_Problem to solve_.
Copy the passage of the transcript below on the Dell and NVIDIA partnership word for word, between "Shane Shaneman" and "a percentage increase.", inclusive.
[Opening Document segment section]
Absolutely. And the relationship that we have in the partnership with Dell, if we think about how we're going to scale these solutions, the only way that we can scale is through the incredible partnerships like we have with Dell. And really, it comes back down to capitalizing on the chips, the systems, and the software that NVIDIA builds as part of our AI platform.

 

And then working with partners like Dell to operationalize it in the most cost-effective way that we possibly can. And that's really what it gets back down to. And Dan highlighted that, hey, we're leveraging this to solve problems.

 

And I always like to go back to, that's really why we develop an AI. And that's why our customers are looking to leverage an AI platform. It's to solve a problem and to empower their workforce.

 

And we have to be able to do that at the speed and scale of mission.

 

Dan Carroll

And I will add, the one thing that's always interesting with NVIDIA is, like you said, a lot of people instantly jump to the GPUs and all that stuff. The software development going on at NVIDIA and the fact that newer generations of software are making older hardware more valuable. Are you kidding me?

 

Like that does not happen with most vendors. They don't improve, like double or triple the performance of a hardware platform based on just the software they're developing.

 

Shane Shaneman

And if you look at the software libraries, key to point is to really capitalize on the acceleration. All too often, we'll have people come in and they'll talk about improving a process and they're going to improve it by 20% or 40%. Well, when we talk about codifying a workflow, we're not talking about a percentage increase.

 

We're talking about the power of X. And our typical acceleration is anywhere between 50 to 75 times what was possible with the CPU-based compute infrastructure. So when we start looking at these workflows, we're able to compress preparing our data for algorithmic processing from literally two and three weeks into two to three days.

 

And that's the partnership. And quite honestly, being able to operationalize that for customers is really the power of the Dell NVIDIA partnership.

 

Scott Robohn

Yeah, I'm seeing that through things that are flowing through Carahsoft as well. So I can't speak to it as eloquently as either of you can, but I can attest to it for sure. One of the really interesting things here, as you bring this up, that acceleration through software really helps customers consume and keep GPUs in service for much longer.

 

You have this rapid innovation in hardware, which we want and expect, but to extend the life of the hardware piece of the ecosystem through software improvements, that's something everybody can benefit from. 100%. Now, I want to go back to some of the opening statements on tokens.

 

There's a lot of us who this is a new concept for. We're used to number of cores or flops or the amount of RAM or MIPS as the traditional compute-related metrics that we think about. Tell us about tokens.

 

What is a token? We can go through two levels of explanation. Maybe something really consumable for the masses, and then maybe a little deeper, and tie that back to AI factories are taking these inputs to generate tokens.
[Closing Document segment section]
[Opening Data extracts section]
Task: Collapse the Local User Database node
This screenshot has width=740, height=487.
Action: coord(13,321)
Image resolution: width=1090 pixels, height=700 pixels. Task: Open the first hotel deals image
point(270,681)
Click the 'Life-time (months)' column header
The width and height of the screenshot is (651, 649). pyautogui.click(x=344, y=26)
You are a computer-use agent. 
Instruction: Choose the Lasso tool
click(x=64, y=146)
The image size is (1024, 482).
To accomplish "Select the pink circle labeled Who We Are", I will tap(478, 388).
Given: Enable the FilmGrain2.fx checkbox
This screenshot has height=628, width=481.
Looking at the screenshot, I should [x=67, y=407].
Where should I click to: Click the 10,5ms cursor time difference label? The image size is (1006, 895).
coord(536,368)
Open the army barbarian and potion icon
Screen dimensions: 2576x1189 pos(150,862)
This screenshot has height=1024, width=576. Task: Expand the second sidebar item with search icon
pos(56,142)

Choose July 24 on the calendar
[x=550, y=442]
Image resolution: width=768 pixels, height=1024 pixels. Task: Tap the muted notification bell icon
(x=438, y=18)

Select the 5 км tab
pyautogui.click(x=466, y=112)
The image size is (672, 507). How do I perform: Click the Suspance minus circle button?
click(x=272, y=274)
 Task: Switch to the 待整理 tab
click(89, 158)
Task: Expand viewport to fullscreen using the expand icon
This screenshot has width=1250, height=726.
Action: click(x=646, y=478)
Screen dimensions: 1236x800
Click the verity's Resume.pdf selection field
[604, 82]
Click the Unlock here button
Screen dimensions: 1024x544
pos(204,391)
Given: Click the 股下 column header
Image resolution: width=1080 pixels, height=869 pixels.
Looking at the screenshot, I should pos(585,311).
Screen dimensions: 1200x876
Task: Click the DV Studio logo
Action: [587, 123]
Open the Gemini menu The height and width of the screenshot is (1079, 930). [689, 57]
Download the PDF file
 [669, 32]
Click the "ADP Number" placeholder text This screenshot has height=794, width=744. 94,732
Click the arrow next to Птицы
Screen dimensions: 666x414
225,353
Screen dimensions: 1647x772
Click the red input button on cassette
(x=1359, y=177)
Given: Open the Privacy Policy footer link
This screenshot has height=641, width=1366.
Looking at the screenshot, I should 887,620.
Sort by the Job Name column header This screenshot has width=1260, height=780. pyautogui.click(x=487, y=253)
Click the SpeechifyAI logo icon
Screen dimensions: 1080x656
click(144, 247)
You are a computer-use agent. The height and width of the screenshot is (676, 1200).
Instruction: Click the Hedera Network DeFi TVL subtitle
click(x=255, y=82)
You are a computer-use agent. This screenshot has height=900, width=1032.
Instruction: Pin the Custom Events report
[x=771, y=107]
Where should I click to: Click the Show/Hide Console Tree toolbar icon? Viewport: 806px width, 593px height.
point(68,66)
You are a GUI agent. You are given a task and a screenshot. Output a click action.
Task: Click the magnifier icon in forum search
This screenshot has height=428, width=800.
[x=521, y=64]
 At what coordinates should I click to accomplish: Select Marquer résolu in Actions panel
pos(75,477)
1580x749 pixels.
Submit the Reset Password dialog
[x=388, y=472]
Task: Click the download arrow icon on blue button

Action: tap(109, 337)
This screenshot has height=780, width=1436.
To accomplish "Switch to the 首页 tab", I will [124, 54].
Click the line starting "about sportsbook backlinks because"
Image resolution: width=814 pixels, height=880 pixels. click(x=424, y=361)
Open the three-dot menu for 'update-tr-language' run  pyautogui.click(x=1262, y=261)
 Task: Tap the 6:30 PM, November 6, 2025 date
[Closing Data extracts section]
_Exercise solution_.
Shane Shaneman

And if you look at the software libraries, key to point is to really capitalize on the acceleration. All too often, we'll have people come in and they'll talk about improving a process and they're going to improve it by 20% or 40%. Well, when we talk about codifying a workflow, we're not talking about a percentage increase.